Beneficial ownership

This refers to ‘What the SC committee downplayed in Adani case’ (June 1). Establishing a breach in the maximum threshold limit of 75 per cent set by SEBI has always been challenging in view of corporates resorting to complex multi-layered structures to conceal the ownership pattern, and Adani’s case is no exception.

Unfortunately, FPI inflows being one of the important factors behind the rally in the Indian stock market, it is not surprising that the market regulator is turning a Nelson’s eye to this issue.

Offshore tax havens operate behind a veil of secrecy which makes SEBI’s task of ascertaining the shareholding pattern of corporates difficult. A parallel could be drawn here with the participatory note route used by FIIs, which operate behind the anonymity it offers to hoodwink taxes. Even though the RBI has been plugging the loopholes in the Prevention of Money Laundering Act, leading to more transparency in ascertaining “beneficial ownership”, the pressure exerted by influential corporates seems to override the reform process.

Srinivasan Velamur

Chennai

Independent probe

Since the Adani group is refusing any external independent examination, the creditors of the group should initiate a detailed probe, for which they could seek the support of ICAI or reputed global investigating agencies. With the clean chit given by some countries, the preliminary no-malfeasance observations made by the expert committee and SEBI’s new initiatives for granular disclosure requirements by high risk FPIs, an intensive and speedy probe would safeguard the interests of the creditors and stockholders of the group.

Sitaram Popuri

Bengaluru

SEBI steps up

The Congress party is piqued, and rightly so, that SEBI is hurrying to plug loopholes vis-a-vis FPI disclosures when the Adani conglomerate has already made the most of a slack monitoring system.
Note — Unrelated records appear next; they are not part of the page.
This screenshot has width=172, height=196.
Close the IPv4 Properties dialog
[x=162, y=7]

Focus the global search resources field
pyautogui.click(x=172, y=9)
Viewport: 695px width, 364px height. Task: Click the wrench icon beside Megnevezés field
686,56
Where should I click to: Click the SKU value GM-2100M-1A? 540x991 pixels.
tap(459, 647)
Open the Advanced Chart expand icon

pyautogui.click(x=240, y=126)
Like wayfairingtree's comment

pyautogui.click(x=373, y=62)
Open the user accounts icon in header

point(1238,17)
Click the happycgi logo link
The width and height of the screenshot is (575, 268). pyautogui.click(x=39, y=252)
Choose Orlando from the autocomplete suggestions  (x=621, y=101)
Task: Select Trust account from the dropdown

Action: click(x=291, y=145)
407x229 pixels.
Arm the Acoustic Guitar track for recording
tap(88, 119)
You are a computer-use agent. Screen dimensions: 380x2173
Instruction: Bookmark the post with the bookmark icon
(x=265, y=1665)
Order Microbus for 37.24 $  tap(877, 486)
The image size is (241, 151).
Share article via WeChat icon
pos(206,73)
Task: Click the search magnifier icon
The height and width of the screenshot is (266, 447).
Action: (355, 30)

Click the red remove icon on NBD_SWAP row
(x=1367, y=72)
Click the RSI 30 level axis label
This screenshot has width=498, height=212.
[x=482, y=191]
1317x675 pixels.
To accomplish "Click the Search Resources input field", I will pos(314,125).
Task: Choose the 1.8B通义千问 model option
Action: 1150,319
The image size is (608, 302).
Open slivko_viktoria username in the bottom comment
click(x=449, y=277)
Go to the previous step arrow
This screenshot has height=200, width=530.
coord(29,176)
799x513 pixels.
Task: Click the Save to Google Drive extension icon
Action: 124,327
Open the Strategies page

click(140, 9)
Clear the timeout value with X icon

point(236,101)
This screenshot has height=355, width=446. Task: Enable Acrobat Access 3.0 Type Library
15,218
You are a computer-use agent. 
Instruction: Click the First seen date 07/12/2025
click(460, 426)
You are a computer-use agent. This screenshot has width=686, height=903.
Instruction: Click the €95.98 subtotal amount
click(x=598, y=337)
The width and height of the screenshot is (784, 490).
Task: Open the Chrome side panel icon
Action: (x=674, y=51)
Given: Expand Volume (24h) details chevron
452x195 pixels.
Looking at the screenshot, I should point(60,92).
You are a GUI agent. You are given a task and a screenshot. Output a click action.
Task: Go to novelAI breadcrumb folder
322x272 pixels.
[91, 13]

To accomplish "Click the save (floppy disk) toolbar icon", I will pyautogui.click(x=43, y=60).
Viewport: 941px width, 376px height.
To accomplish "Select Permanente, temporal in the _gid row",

However, SEBI’s intention to tighten the rules regarding FPI disclosures is a welcome step as that would make for greater transparency and alert investors as well.

CV Aravind

Bengaluru

GDP growth

This refers to ‘FY23 growth higher than expected but not broad-based’ (June 1). Belying expectations, the Indian economy grew at 6.1 per cent in the fourth quarter of the last financial year, and the result is that growth for the entire financial year (2022-23) has now been pegged at 7.2 per cent, marginally higher than the earlier estimate of 7 per cent.

As the full impact of tighter domestic and global financial conditions is likely to be felt in the coming days, growth momentum may take a beating. Under these circumstances, the RBI needs to be pragmatic in its monetary tightening measures. With inflationary pressures on the wane, the RBI can turn its focus to accelerating economic growth.

M Jeyaram

Sholavandan, TN

Aviation fuel quality

Apropos ‘India committed to achieving net zero carbon emission by 2070: Rajiv Bansal’, the Secretary, Civil Aviation, has rightly emphasised the importance of having sustainable aviation fuels in achieving the net zero goal. There must be a wider debate on the quality of the aviation fuel that is being used, the level of toxic content aircraft engines emit into the atmosphere and the need for bringing down the toxic level.